The Ann Arbor, MI Adult ADHD Support Group had its second annual “Bright and Shiny Talent Show” in December as part of an ongoing effort to provide opportunities for adults with ADHD to connect with one another. The atmosphere was low-key and all levels of talent were encouraged to take a risk and join in. The event is a nod to ADDA’s infamous conference talent shows that have brought laughter, encouragement, and the opportunity to take a risk in a supportive environment to so many ADHD’ers over the years.
Doug Harris, who serves on the ADDA Board of Directors, started the night off on the right note with his ukulele and a rendition of the iconic “Tiptoe Through the Tulips.” (Many associate this song with the 1968 version by Tiny Tim, but it dates all the way back to 1929, where it held the #1 chart position for 10 weeks. George nods to it in Yellow Submarine, singing a few lines of “Tiptoe Through the Meanies” and J.K. Rowling mentions it in Harry Potter and the Philosopher’s Stone.)

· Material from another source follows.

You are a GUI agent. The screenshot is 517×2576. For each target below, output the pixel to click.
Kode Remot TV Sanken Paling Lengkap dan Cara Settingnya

Mike Fedel, an ADDA Talent Show staple, opened the show with Cheryl Wheeler’s “I’m Unworthy” – a song many of us ADHD folks can identify with (Wheeler’s verison is available on YouTube and worth a 3-minute listen) – followed by an original song about kids waiting for their ADHD dad after work and wondering what kind of mood he’ll be in today.
Shailesh Saigal read some of the jokes and one-liners he’s been working on and Suzanne Ostrowski-Dansel hosted an “Ask the Poet…” reading.
John Erdevig brought his cello with “seasoned strings” and played three wonderful Bach pieces. His performance was a high point of the night, many of us sitting with our eyes closed, lost in the music.
Doug Harris and Mike Fedel did an impromptu read of Monty Python’s “Cheese Shop” and we closed the show with a sing-a-long and some more improvisation.
We want to encourage you to take action in your own area, reach out to other folks with ADHD and get together to have fun. Maybe host a potluck. Maybe order pizzas and have a sing-a-long. Maybe have an outing to a park or museum. Connect, be curious and have fun.
It seems that curiosity and a sense of openness are some of the positive attributes that ADHD brings to our lives. Let’s enjoy that by doing a little more playing in our lives.